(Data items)
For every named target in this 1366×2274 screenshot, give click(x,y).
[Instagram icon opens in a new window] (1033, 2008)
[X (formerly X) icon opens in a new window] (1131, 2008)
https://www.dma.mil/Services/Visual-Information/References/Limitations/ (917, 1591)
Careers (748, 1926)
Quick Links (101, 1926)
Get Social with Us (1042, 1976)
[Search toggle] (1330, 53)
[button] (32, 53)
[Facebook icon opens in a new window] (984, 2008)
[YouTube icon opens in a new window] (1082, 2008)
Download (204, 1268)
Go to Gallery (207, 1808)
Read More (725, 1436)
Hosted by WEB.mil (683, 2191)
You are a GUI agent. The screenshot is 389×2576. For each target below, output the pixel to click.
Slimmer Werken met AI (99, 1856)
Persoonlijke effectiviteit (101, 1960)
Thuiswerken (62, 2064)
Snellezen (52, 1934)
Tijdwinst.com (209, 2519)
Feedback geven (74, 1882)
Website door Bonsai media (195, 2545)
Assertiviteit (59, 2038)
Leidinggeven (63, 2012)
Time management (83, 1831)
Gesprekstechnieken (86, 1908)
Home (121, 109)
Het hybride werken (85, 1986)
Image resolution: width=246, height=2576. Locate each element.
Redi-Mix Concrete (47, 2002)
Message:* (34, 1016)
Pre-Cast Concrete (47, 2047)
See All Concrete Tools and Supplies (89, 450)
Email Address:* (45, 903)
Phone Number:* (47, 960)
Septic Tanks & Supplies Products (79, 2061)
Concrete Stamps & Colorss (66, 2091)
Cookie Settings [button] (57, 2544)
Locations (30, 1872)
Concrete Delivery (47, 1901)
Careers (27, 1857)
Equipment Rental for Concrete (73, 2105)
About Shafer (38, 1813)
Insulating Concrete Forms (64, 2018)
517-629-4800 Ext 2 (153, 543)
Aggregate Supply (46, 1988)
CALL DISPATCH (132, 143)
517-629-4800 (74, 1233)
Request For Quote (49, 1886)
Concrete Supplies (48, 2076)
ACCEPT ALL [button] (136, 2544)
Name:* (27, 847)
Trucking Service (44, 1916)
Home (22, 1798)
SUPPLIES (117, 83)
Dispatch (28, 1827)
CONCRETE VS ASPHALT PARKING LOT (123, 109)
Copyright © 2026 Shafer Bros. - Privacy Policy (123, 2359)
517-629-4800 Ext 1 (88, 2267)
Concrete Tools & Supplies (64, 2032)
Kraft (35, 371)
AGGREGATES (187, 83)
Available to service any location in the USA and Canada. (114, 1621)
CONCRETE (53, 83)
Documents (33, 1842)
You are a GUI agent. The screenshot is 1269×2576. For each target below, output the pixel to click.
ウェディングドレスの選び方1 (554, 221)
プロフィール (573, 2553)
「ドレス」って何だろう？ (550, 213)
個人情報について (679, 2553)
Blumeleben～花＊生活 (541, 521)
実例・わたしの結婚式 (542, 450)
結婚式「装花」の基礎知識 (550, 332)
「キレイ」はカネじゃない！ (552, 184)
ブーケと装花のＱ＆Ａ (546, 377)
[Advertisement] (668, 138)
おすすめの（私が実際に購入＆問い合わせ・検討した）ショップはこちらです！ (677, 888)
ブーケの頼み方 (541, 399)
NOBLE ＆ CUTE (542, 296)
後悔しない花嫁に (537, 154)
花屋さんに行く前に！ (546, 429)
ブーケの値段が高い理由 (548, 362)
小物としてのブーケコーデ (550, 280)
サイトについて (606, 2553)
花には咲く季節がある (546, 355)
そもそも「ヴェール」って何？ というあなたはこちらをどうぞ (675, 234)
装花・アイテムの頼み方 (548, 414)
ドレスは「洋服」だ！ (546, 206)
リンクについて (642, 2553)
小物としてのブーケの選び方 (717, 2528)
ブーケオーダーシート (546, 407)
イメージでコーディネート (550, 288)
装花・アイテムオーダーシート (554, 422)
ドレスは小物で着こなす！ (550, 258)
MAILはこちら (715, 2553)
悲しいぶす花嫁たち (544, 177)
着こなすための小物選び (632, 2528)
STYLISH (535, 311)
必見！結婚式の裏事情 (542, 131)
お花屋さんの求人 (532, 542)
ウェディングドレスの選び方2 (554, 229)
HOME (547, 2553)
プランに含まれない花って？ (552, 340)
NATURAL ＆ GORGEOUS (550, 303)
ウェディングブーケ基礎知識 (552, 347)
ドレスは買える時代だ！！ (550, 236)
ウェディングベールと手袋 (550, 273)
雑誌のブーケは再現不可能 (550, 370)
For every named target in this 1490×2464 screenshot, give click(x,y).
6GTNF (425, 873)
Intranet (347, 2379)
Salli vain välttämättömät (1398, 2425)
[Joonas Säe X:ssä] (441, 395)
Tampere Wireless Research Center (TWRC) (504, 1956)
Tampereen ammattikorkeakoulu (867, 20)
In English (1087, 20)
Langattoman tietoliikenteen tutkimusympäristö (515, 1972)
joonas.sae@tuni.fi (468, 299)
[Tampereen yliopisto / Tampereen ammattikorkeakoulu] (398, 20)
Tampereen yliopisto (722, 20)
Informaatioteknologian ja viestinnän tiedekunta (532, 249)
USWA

— Required work —
Look above for the line that contains "Concrete Stamps & Colorss (66, 2091)". Starting there, transcribe every line exactly until you have copied the line that contains "Tampere Wireless Research".

— Reply to the exercise —
Concrete Stamps & Colorss (66, 2091)
Cookie Settings [button] (57, 2544)
Locations (30, 1872)
Concrete Delivery (47, 1901)
Careers (27, 1857)
Equipment Rental for Concrete (73, 2105)
About Shafer (38, 1813)
Insulating Concrete Forms (64, 2018)
517-629-4800 Ext 2 (153, 543)
Aggregate Supply (46, 1988)
CALL DISPATCH (132, 143)
517-629-4800 (74, 1233)
Request For Quote (49, 1886)
Concrete Supplies (48, 2076)
ACCEPT ALL [button] (136, 2544)
Name:* (27, 847)
Trucking Service (44, 1916)
Home (22, 1798)
SUPPLIES (117, 83)
Dispatch (28, 1827)
CONCRETE VS ASPHALT PARKING LOT (123, 109)
Copyright © 2026 Shafer Bros. - Privacy Policy (123, 2359)
517-629-4800 Ext 1 (88, 2267)
Concrete Tools & Supplies (64, 2032)
Kraft (35, 371)
AGGREGATES (187, 83)
Available to service any location in the USA and Canada. (114, 1621)
CONCRETE (53, 83)
Documents (33, 1842)
You are a GUI agent. The screenshot is 1269×2576. For each target below, output the pixel to click.
ウェディングドレスの選び方1 (554, 221)
プロフィール (573, 2553)
「ドレス」って何だろう？ (550, 213)
個人情報について (679, 2553)
Blumeleben～花＊生活 (541, 521)
実例・わたしの結婚式 (542, 450)
結婚式「装花」の基礎知識 (550, 332)
「キレイ」はカネじゃない！ (552, 184)
ブーケと装花のＱ＆Ａ (546, 377)
[Advertisement] (668, 138)
おすすめの（私が実際に購入＆問い合わせ・検討した）ショップはこちらです！ (677, 888)
ブーケの頼み方 (541, 399)
NOBLE ＆ CUTE (542, 296)
後悔しない花嫁に (537, 154)
花屋さんに行く前に！ (546, 429)
ブーケの値段が高い理由 (548, 362)
小物としてのブーケコーデ (550, 280)
サイトについて (606, 2553)
花には咲く季節がある (546, 355)
そもそも「ヴェール」って何？ というあなたはこちらをどうぞ (675, 234)
装花・アイテムの頼み方 (548, 414)
ドレスは「洋服」だ！ (546, 206)
リンクについて (642, 2553)
小物としてのブーケの選び方 (717, 2528)
ブーケオーダーシート (546, 407)
イメージでコーディネート (550, 288)
装花・アイテムオーダーシート (554, 422)
ドレスは小物で着こなす！ (550, 258)
MAILはこちら (715, 2553)
悲しいぶす花嫁たち (544, 177)
着こなすための小物選び (632, 2528)
STYLISH (535, 311)
必見！結婚式の裏事情 (542, 131)
お花屋さんの求人 (532, 542)
ウェディングドレスの選び方2 (554, 229)
HOME (547, 2553)
プランに含まれない花って？ (552, 340)
NATURAL ＆ GORGEOUS (550, 303)
ウェディングブーケ基礎知識 (552, 347)
ドレスは買える時代だ！！ (550, 236)
ウェディングベールと手袋 (550, 273)
雑誌のブーケは再現不可能 (550, 370)
For every named target in this 1490×2464 screenshot, give click(x,y).
6GTNF (425, 873)
Intranet (347, 2379)
Salli vain välttämättömät (1398, 2425)
[Joonas Säe X:ssä] (441, 395)
Tampere Wireless Research Center (TWRC) (504, 1956)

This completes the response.